- _Kutipan Sumber_:
BAB I
PENDAHULUAN
A. LATAR BELAKANG
Alam semesta merupakan karunia yang paling besar
terhadap manusia, untuk itu Allah S.w.t. menyuruh manusia untuk memanfaatkannya dengan baik dan
terus harus ber-syukur kepadanya. Akan
tetapi pada kenyataannya lain, malahan terjadi kerusakan disana-sini akibat
perbuatan orang-orang munafiq.
Rasulullah S.a.w. menyuruh untuk menanam kembali pohon
dari hutan yang telah ditebang dan dirusak. Rosulullah
sendiri memuji perbuatan ini dengan salah satu perbuatan yang terpuji.
Didalam Al-Qur’an dijelaskan bahwa alam dunia
ini akan rusak disebabkan oleh tangan orang-orang yang munafiq. Mereka sangat
serakah dalam mengeksploitasi
kekayaan alam, mereka tidak mempedulikan tentang akibatnya. Sekarang sudah
banyak kerusakan didarat, dilaut, dan diudara. Akibatnya banyak bencana yang
terjadi sana-sini, seperti banjir, gempa bumi, gunung
meletus, angin putting beliung, dan ada lagi yang sangat mengkhawatirkan yaitu
issu akan terjadinya pemanasan global.

- _Catatan_:
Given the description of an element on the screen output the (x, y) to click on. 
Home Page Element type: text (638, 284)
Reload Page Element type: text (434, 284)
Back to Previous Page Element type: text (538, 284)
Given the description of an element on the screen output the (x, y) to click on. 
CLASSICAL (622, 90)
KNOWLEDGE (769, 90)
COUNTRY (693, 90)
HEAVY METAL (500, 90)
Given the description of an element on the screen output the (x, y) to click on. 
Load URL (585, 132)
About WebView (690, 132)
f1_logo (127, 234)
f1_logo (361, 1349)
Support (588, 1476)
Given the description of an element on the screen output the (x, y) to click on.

- _Soal untuk Dikerjakan_:
1. Dalam kutipan tentang kerusakan alam, apa yang disuruh Rasulullah S.a.w. terhadap hutan yang telah ditebang dan dirusak?
2. Tuliskan lanjutan kutipan tentang kerusakan alam, mulai setelah kalimat terakhir yang tertulis.

- _Jawaban Soal_:
1. Menanam kembali pohon di hutan itu.

2.
Sekarang hutan banyak yang rusak karena
banyaknya penebang liar dan tidak adanya lagi penghijauan kembali. Dalam hal
ini Rosulullah S.a.w. sangat tidak menyukai, malahan Rosulullah S.a.w. melarang
dengan haditsnya yang diriwayatkan oleh beberapa sahabatnya. Untuk itu didalam pembahasan
yang sedikit ini kami akan mencoba menjelaskan apa
yang telah disampaikan oleh hadits Rosulullah S.a.w.
B. RUMUSAN MASALAH
1.
Apa hadits yang berhubungan dengan pelestarian
lingkungan......?
C. TUJUAN MAKALAH
Adapun tujuan dari makalah ini adalah mengetahui hadits Nabi tentang
pelestarian lingkungan, sehingga diharapkan dapat kita implementasikan dalam
kehidupan sehari – hari demi kemaslahatan umat manusia.
BAB II
PEMBAHASAN
HADIST TENTANG PELESTARIAN LINGKUNGAN
Adapun mengenai hadits Rosulullah S.a.w tentang pelestarian lingkungan diantaranya
sebagai berikut :
- Larangan Menelantarkan Lahan
حَدِيْثُ جَابِرِ ابْنِ عَبْدِ اللهِ رضى الله عنهما, قَالَ : كَانَتْ
لِرِجَالٍ مِنَّا فُضُوْلُ اَرَضِيْنَ, فَقَالُوْا نُؤَاجِرُهَا بِالثُّلُثِ
وَالرُّبُعِ وَالنِّصْفِ, فَقَالَ النَّبِىُّ ص.م. : مَنْ كَانَتْ لَهُ اَرْضٌ
فَلْيَزْرَعْهَا اَوْلِيَمْنَحْهَا اَخَاهُ فَإِنْ أَبَى فَلْيُمْسِكْ أَرْضَهُ.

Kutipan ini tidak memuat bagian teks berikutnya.